Although friends and family do not intend to stir up trouble, they definitely can put a lot of negative pressure on the relationship. “Sometimes my friends would say anything to make me go out with other people,” Atakora said. “It’s a bad situation to be stuck in.” On the other hand, Bryde’s family was a positive support in his efforts and talked him through the hard times. “You have to remember not to listen to everyone else. Do what you know and feel is right,” Bryde said.

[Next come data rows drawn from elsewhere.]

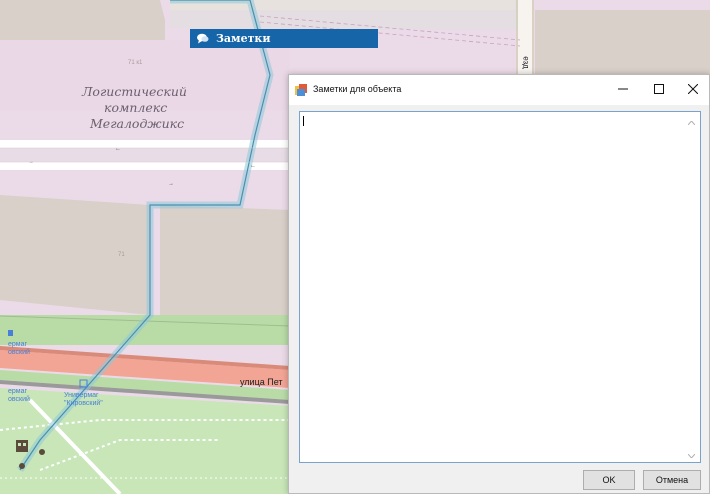 The width and height of the screenshot is (710, 494). I want to click on scroll-up-button, so click(692, 120).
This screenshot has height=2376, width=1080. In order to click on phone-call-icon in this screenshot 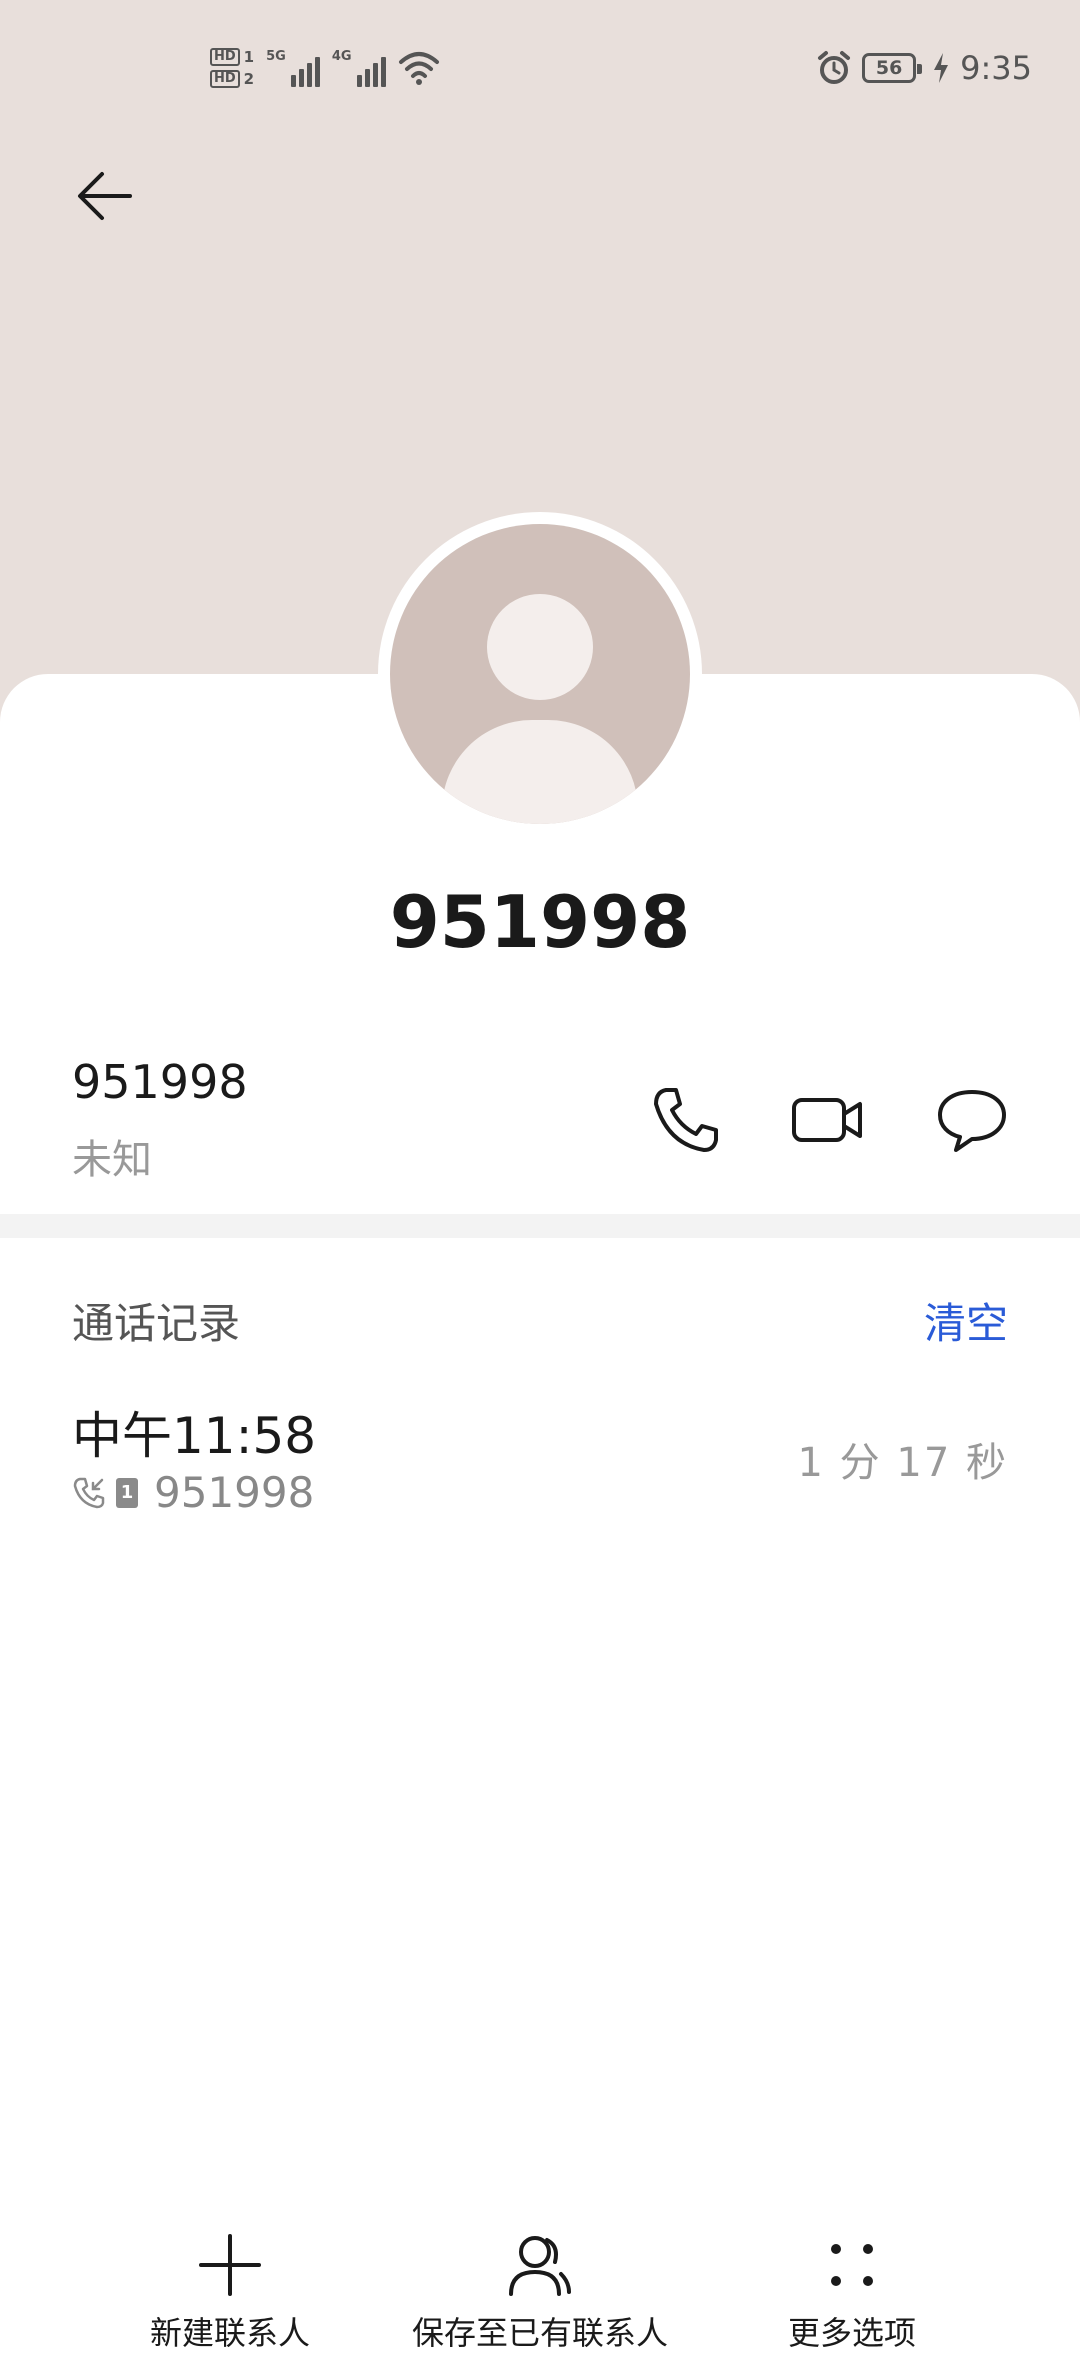, I will do `click(686, 1120)`.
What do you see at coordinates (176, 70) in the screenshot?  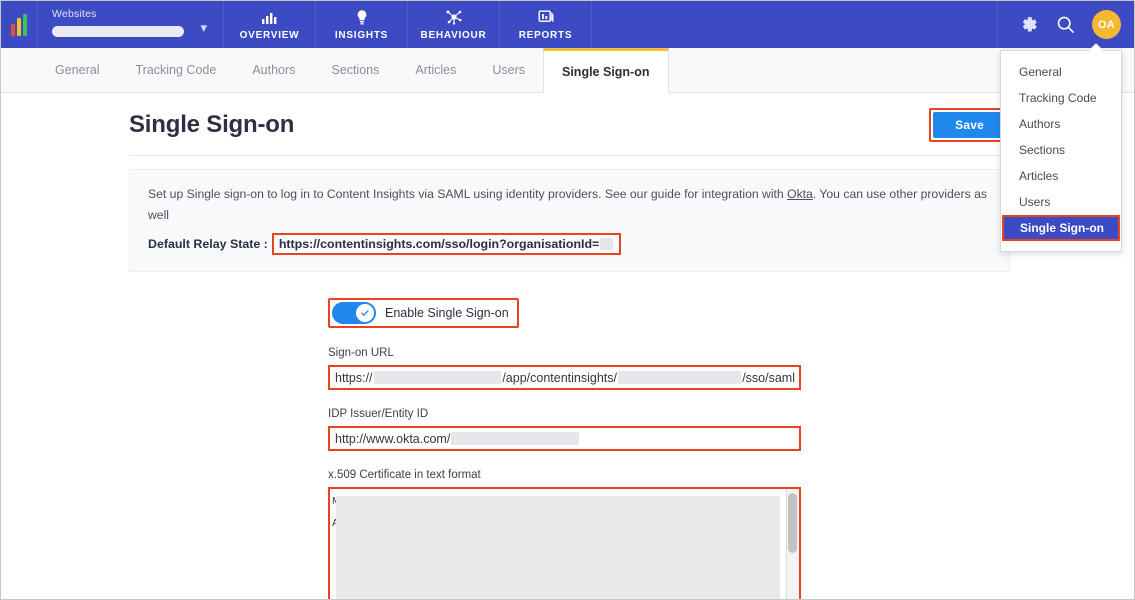 I see `tab-tracking-code: Tracking Code` at bounding box center [176, 70].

Despite all of these potential outside influences, the internal quality of the relationship is often the biggest indicator as to whether it will last. “The context in which people meet has absolutely nothing to do with how long they will stay in an LDR,” McCornack said. Some predictors of relationship stamina are similarity in personality, values, tastes, commitment, attachment styles and conflict strategies. When you are compatible in most of these areas of similarity, you are better able to understand how well your relationship will function through distance. “You are going to feel a connection no matter what. Distance won’t make it go away, so there is no reason why you shouldn’t pursue something that can work out,” Atakora said.
[bride]Of course, no one opts for an LDR casually. It’s not something you can predict or avoid. “Seventy percent of people will have a long-distance romantic relationship at some point in their lives; 90 percent will have a close friendship that becomes geographically separated,” added McCornack. Be realistic with an LDR. Do you have plans to be together in the future? Are you going into the relationship with good intentions?
Atakora is sure of the future of her LDR. “As soon as I graduate from MSU, I plan to either meet up with Michael in London or Michael will travel to the United States to be with me. This way, Michael and I will both have the education to provide us with jobs and we can get back to what we had before we were separated,” Atakora said. With Atakora’s situation, college could only be a small hump on their long road to relational permanence. To those truly committed to others across land or sea, LDR more accurately stands for “love doesn’t roam.”